Per’s Glasses
There were twenty-eight children in my third-grade class, roughly half of them boys and the other half, obviously, girls.
All but two of those twenty-eight, well, twenty-seven not counting me, were taller than I was. Only Per and Christer were my height — we checked several times and found each time that we were precisely as tall (or as short, rather).
Even the shortest girl was taller. Embarrassing. Very.
My mother, and on occasion my grandmother, kept telling me that I would shoot up like a bamboo once I reached my teens and not to worry about anything. Just a late bloomer, that’s all — and by a motherly logic I have yet to crack, I was told (and more than once) that growing taller later in life (as in your teens) made for higher intelligence. I lapped that up, of course. Nice crutch.
As it happened, by the time I left home (at sixteen) I was just as tall as the next guy, so kudos to Mom and Grandma. Small price to pay for such superior intelligence.
Back in third grade: I was a timid soul. I had never been in a fist fight and could not even imagine ever being in one. This, by the way, holds true to this very day (and I’m seventy-one now, and I still have never been in a fist fight).
Anyway, back to third grade: Christer was pretty timid as well — though he was an awesome cross-country skier, fast and with ridiculous endurance, ever seemed to tire. He won pretty much every ski race, and we raced a lot in winter; lots of snow about, not much else to do apparently — well, hockey, but that’s another story.
Per, on the other hand, was the very opposite of timid.
He was made of steel.
I found it hard at the time to account for this. Standing side by side there was no telling (say, in our class photos) that I was the pushee-over and he was the pusher-over. Later I came to learn that he was put to work on his father’s farm shortly after he learned how to walk and much of the labor on a farm does build muscle and endurance and a body of steel.
Makes sense.
Those days, I often wished that I could be Per; or at least endowed with Per’s amazing body (and courage) (and “I’m not taking any shit from anybody”).
I brought my troubles to Minta’s door once or twice but she was not much help; her advice could easily be summarized as “Get over it.” Though this particular “it” was something I had a hard time getting over.
Then one day in class, the solution sort of walked in and sat down next to me. I was watching Per up by the blackboard, he was writing something. Spelling something out, chalky letter by chalky letter. Chalk in his right hand, tongue between teeth, while his left hand kept pushing his glasses up to the bridge of his nose from where they (replicating Sisyphus’ boulder) would immediately slide down to then be pushed up again, ad infinitum.
Glasses!
Per wore glasses.
Yes, granted, I would not acquire Per’s body, but I sure as anything could become at least partly Per if I, too, wore glasses. Brilliant.

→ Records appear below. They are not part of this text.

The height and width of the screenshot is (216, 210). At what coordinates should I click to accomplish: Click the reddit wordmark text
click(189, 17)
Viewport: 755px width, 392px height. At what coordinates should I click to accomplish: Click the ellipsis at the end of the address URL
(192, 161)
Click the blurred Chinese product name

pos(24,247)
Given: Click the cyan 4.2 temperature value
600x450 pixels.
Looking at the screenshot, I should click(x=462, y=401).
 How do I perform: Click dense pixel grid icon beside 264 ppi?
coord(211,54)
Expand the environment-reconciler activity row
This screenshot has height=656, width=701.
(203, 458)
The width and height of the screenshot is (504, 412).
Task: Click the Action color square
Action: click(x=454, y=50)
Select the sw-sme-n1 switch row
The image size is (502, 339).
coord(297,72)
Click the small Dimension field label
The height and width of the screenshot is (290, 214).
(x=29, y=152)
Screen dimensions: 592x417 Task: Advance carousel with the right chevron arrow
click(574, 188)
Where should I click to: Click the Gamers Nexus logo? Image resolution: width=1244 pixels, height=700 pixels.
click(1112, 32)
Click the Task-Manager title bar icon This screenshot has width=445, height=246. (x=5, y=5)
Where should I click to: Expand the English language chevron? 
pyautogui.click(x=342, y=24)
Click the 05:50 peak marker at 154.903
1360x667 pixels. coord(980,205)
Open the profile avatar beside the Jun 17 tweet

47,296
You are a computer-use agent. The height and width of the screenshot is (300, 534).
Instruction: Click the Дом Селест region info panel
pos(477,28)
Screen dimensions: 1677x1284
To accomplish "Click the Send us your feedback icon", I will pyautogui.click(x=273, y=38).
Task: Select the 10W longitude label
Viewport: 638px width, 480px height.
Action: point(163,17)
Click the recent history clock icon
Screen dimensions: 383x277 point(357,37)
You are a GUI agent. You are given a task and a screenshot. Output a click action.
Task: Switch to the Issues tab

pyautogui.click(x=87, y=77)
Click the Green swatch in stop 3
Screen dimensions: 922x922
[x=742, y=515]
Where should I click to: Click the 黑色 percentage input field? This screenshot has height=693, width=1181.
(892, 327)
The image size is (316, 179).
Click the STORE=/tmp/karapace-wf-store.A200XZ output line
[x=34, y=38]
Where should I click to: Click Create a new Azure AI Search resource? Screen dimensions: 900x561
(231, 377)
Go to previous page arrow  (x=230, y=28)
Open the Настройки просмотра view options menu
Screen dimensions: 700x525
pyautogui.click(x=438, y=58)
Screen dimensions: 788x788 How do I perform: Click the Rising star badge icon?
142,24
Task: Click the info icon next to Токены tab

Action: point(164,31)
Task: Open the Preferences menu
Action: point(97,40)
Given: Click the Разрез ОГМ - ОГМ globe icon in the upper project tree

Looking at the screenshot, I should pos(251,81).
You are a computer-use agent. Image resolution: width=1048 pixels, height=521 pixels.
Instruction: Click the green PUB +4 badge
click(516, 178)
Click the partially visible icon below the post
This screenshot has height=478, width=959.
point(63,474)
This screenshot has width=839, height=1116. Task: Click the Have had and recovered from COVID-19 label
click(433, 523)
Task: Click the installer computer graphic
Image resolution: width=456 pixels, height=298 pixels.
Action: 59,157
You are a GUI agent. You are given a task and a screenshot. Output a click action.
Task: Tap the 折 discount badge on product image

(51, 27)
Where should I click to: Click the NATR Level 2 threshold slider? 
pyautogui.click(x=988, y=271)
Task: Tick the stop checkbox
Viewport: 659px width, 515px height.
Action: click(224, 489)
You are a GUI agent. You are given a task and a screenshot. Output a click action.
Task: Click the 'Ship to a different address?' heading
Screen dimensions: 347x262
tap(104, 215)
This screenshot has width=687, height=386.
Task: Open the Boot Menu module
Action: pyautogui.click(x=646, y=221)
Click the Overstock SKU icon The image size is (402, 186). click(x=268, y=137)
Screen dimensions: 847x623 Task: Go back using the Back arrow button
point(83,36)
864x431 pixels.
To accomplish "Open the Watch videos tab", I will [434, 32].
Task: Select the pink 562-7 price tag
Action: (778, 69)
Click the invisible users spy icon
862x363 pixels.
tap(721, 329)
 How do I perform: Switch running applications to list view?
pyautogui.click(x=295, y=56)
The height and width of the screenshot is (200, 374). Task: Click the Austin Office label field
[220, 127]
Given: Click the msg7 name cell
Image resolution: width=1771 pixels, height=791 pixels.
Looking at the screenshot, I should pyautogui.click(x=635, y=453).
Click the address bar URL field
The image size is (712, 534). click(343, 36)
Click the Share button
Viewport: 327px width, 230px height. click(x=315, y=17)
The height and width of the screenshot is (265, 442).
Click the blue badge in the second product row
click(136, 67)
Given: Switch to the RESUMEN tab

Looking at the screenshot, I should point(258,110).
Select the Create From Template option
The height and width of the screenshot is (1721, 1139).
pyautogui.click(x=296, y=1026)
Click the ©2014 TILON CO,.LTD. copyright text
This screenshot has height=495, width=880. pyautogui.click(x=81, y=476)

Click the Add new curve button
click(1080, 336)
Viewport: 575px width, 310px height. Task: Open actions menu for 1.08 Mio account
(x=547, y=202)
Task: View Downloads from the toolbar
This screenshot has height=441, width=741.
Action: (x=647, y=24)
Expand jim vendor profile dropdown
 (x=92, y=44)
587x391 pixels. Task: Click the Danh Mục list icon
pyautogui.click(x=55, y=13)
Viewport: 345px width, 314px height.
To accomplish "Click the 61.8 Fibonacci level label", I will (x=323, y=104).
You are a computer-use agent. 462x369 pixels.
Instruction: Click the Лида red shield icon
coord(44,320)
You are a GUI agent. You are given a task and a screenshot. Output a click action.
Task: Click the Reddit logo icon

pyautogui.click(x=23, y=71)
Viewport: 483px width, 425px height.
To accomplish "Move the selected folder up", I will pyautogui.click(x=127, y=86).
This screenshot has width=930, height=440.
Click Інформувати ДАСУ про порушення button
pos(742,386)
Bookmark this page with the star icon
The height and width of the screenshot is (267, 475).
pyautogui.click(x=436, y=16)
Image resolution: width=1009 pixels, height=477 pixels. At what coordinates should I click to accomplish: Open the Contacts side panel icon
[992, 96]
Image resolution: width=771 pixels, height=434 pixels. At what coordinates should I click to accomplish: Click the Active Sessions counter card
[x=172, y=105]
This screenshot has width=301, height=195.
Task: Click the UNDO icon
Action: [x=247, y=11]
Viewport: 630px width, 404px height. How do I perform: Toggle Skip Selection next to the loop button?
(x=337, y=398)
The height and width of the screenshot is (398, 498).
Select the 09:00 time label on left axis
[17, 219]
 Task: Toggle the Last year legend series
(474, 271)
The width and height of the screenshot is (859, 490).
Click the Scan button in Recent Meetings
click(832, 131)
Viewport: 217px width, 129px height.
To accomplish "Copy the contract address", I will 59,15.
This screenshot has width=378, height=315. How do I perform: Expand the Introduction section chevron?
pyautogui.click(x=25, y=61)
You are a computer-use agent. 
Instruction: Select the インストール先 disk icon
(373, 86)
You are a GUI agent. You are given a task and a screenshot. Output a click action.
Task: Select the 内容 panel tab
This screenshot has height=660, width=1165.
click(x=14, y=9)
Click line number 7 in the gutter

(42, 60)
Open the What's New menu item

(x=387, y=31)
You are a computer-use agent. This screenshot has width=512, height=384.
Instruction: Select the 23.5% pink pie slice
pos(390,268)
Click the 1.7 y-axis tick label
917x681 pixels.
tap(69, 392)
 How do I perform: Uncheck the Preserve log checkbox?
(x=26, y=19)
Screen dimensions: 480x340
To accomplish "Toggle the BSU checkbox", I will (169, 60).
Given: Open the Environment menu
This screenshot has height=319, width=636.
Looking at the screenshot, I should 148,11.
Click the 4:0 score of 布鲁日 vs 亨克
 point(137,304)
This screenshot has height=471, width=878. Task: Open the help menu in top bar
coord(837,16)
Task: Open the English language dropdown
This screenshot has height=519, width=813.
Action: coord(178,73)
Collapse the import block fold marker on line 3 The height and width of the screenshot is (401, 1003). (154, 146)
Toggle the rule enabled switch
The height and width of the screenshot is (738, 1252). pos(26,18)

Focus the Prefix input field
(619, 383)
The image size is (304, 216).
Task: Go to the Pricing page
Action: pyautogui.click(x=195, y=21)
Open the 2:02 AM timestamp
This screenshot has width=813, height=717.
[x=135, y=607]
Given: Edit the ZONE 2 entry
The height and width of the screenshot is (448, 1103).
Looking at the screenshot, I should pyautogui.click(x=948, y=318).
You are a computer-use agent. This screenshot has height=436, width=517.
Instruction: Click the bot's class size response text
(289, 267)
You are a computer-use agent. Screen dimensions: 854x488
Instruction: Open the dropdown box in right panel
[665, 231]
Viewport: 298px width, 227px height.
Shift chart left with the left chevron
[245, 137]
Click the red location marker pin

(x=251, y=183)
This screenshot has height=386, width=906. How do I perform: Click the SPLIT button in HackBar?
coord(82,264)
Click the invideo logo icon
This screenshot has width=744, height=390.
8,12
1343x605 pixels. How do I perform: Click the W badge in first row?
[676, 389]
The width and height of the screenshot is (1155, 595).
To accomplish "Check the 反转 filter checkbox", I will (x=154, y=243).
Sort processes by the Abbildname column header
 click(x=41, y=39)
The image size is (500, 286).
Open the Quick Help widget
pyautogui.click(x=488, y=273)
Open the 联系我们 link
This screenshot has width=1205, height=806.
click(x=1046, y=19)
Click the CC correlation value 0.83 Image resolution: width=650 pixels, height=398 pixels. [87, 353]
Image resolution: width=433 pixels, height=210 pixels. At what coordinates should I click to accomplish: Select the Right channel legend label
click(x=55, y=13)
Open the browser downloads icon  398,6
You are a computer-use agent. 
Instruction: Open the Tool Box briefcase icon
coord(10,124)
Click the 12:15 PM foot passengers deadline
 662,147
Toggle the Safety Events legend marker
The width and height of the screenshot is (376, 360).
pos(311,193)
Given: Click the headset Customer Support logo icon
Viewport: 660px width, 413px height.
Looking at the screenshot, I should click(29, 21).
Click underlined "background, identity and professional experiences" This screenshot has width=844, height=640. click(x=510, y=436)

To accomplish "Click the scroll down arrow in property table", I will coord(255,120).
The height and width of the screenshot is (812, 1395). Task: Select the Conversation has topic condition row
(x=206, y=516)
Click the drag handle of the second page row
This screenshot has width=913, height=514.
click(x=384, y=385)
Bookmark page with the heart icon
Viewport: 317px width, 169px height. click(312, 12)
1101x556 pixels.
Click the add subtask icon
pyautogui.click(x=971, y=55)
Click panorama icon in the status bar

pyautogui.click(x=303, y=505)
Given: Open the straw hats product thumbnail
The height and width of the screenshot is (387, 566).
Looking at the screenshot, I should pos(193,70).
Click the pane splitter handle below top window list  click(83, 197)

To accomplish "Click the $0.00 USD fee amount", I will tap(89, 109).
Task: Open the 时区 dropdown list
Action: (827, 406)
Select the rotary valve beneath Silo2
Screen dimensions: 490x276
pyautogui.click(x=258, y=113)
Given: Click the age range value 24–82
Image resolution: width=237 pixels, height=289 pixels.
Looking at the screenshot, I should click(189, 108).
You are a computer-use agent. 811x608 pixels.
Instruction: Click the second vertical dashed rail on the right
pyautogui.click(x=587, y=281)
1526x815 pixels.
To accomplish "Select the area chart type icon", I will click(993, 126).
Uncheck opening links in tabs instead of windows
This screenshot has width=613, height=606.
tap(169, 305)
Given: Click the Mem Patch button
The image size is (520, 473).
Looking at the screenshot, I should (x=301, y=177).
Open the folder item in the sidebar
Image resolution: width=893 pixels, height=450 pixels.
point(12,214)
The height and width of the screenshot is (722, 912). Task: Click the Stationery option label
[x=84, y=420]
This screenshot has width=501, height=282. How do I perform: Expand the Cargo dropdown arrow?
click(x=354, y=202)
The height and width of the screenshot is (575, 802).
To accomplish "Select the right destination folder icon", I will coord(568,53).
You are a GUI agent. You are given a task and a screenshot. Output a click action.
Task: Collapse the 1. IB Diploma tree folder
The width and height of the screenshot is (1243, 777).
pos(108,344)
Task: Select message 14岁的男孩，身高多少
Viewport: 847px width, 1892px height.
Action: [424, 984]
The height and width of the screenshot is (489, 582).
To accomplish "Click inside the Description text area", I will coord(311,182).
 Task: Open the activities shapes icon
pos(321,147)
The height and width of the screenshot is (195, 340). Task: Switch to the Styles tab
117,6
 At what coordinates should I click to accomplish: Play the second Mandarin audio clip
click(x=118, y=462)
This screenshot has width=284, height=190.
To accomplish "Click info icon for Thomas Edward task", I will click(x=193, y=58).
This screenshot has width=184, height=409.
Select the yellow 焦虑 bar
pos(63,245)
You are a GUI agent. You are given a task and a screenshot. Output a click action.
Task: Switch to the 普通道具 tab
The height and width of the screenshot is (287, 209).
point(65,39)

Here’s the thing though. In third grade, I had perfect vision. But why would I let that stand in the way of becoming partly Per? Courageous. A pusher-over. So I lied. Told my mom (poor Lisbet), that I had trouble seeing the blackboard at school and I definitely needed glasses.
“Really?”
“Yes.”
I don’t know how she took my word for that, but she did and a week later we had an appointment with the eye doctor who examined and tested and tried to figure out what kind of prescription I’d need. And, looking back, I’m surprised that he settled on a prescription at all for I kept lying, saying I could not see what I in fact I saw, clear as day.
In the end he settled for what this sham examination called for: a ridiculously improper prescription. I would get my glasses.
Per problem solved.
Could hardly wait.
A week later, we picked them up. Frames identical to Per’s (I had insisted, of course). I tried them, and, oh, Jesus, I could hardly see anything. The prescription was for farsightedness, so the lenses were of the convex, magnifying persuasion, blurring everything in sight (pun intended).
But who cares? I had glasses, and I wore them to school the following day, feeling my way gingerly about, not seeing much of anything on the blackboard. I had to take them off to make out what the teacher had written and then asked me to read.
“I didn’t know you needed glasses,” said Ingrid, our teacher.
I had no answer to that. Just nodded.
A little later, “If you need glasses,” she wondered, “why are do you keep taking them off?”
No answer to that either.
I had the feeling that I had made one of the stupidest mistakes ever, for not only did I not become Per, I didn’t even vaguely feel like Per, on top of which I couldn’t see.
Looking back from this seventy-one years old vantage point, I don’t remember how long I forced myself to wear the darn things in public (around my parents, et al.) but I also know that a couple of months or so later I had stashed them in the back of my bureau drawer, never to be worn again.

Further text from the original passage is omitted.